[Amps] High C out
Will Matney
craxd1 at ezwv.com
Fri Jan 21 13:59:53 EST 2005
John and Vic,
That's what I thought by reading it but never seen anything of a beast
like a L-Pi so I thought it would be wrong to comment. The only other
thing I could think he meant was adding to the tank coil. I guess that
might be done, but I've never seen it used. The best he could really do is
use a dip meter and find where it tuned using one coil.
Will
On Fri, 21 Jan 2005 12:52:24 -0600, W0UN -- John Brosnahan
<shr at swtexas.net> wrote:
> At 12:22 PM 1/21/2005, Dennis12Amplify at aol.com wrote:
>>
>> Will,
>>
>> I believe Chris is talking about converting from a PI network to a
>> Pi-L
>> network. The Pi-L having two levels of impedance matching, and a
>> little more
>> harmonic suppression, than the original Pi network.
>> Thus the original Tune C becomes the middle capacitor of the Pi-L,
>> allowing
>> for a larger value of C, and the plate C is now the new Tune C.
>> Also, If his tune cap is already backed all the way out, he needs LESS
>> inductance in the tank to tune it, not more... Therefore he would be
>> SPREADING
>> the coil turns apart, or removing a turn, or moving the tap towards
>> less turns,
>> any of which would result in less inductance in the tank circuit....
>>
>> Regards,
>>
>> Dennis O.
>>
>>
>>
>>
>> In a message dated 1/21/05 11:49:21 AM Central Standard Time,
>> craxd1 at ezwv.com writes:
>>
>> A 300 nH coil (0.3 uH) is not very much. Assuming this would be the
>> tank
>> coil, the 10 meter end being the largest in size, one might just
>> squeeze
>> the coils together to raise the inductance enough to bring it in tune.

**DATA PROVIDED:**
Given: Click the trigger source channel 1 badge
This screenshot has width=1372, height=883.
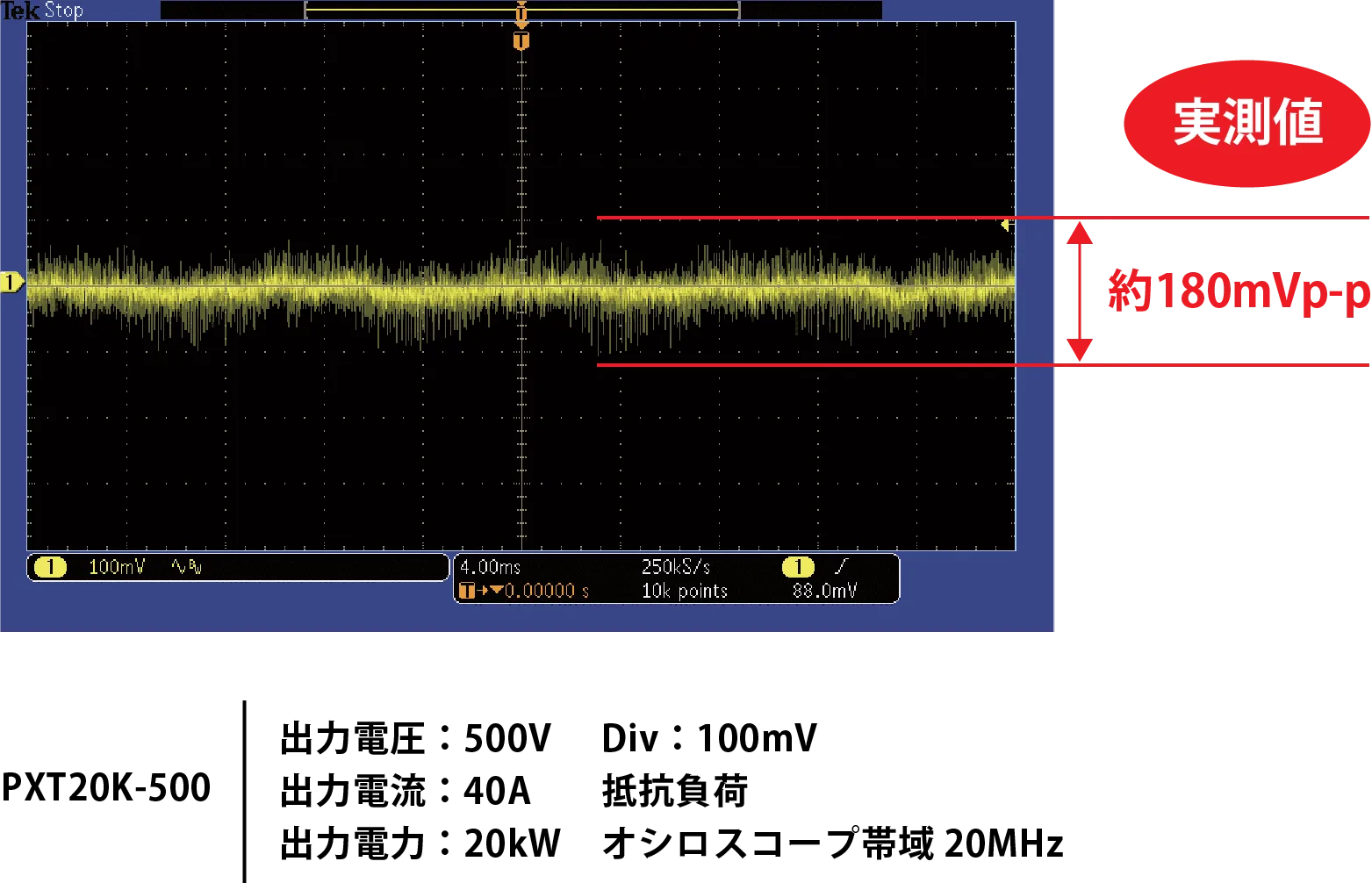Looking at the screenshot, I should pyautogui.click(x=797, y=567).
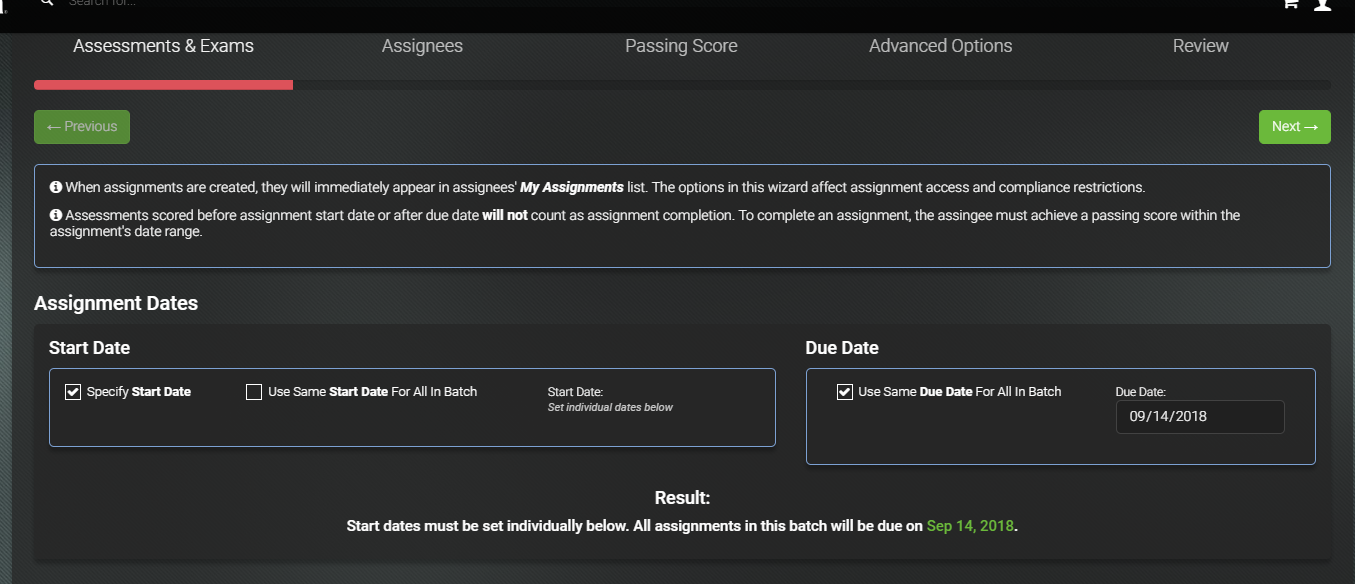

**COMPLETE THE FOLLOWING:**
a) Decide whether each statement below agrees with the email about the amplifier tank circuit. Answer yes or no for each, and quote the exact words from the email that decide it.
(i) Dennis says that if the tune capacitor is already backed all the way out, more inductance is needed in the tank.
(ii) Will says the best Chris could do is find where it tuned with a dip meter.
(iii) The Pi-L network is described as having two levels of impedance matching.
b) Write a continuation of the email about the amplifier tank circuit, starting after its last sentence.

**WRITTEN RESPONSES:**
a)
(i) No: "Also, If his tune cap is already backed all the way out, he needs LESS"
(ii) Yes: "use a dip meter and find where it tuned using one coil."
(iii) Yes: "The Pi-L having two levels of impedance matching"

b)
>> If
>> not, adding 1 to 2 turns of the same size wire, and same diameter would
>> most likely do it. A dip meter would be easier to use to find the exact
>> placing of the tap on the coil if it has taps. According to the way the
>> tube is ran and tube type, some at a higher frequencies dont need a
>> tune C
>> in order to tune correctly because the tubes output C is high enough
>> and
>> takes care of it. In the amps I've seen this way, a load C was all that
>> was used.
>
>
> Actually it is the other way around. The pi-L normally refers to moving
> the
> output cap (loading) to a higher impedance point and matching this
> intermediate impedance to 50 ohms with the L network. This provides
> additional harmonic suppression as well as reducing the amount of
> capacitance required for this "shared" capacitor, shared between the
> output of the pi section and the input of the L section. Downside is
> that the load capacitor requires a higher voltage rating because the
> impedance is no longer 50 ohms but a few times higher.
>
> What Chris is trying to do is the exact opposite. He is trying to move
> the
> Tune capacitor to a lower impedance point by adding a new L between
> the original network and the anode of the tube. I guess this could be
> called
> an L-pi network. Since the impedance is now lower at this new point
> you need more C for the tune cap -- and that may allow a capacitor with
> a higher minimum C to be used.
>
> So this new inductor is to be placed between the TUBE and the TUNE
> capacitor.
>
> I have used the 3CPX5000A7s in pulse mode at 50 MHz for wind profiling
> and that is what I did. The average observer would just think my plate
> lead
> was pretty darn long. But in reality it is an inductor that is part of
> an L
> network that steps down the impedance so that the Tune cap can resonate
> the circuit without running into a minimum capacitance issue. The tune
> cap
> is now "shared" between this L network on the tube side and the pi
> network
> for matching the new impedance to the output impedance. In my case I
> also used another inductor at the output, once again a long lead and not
> a "real" coil, so my matching is technically called an L-pi-L network, I
> guess.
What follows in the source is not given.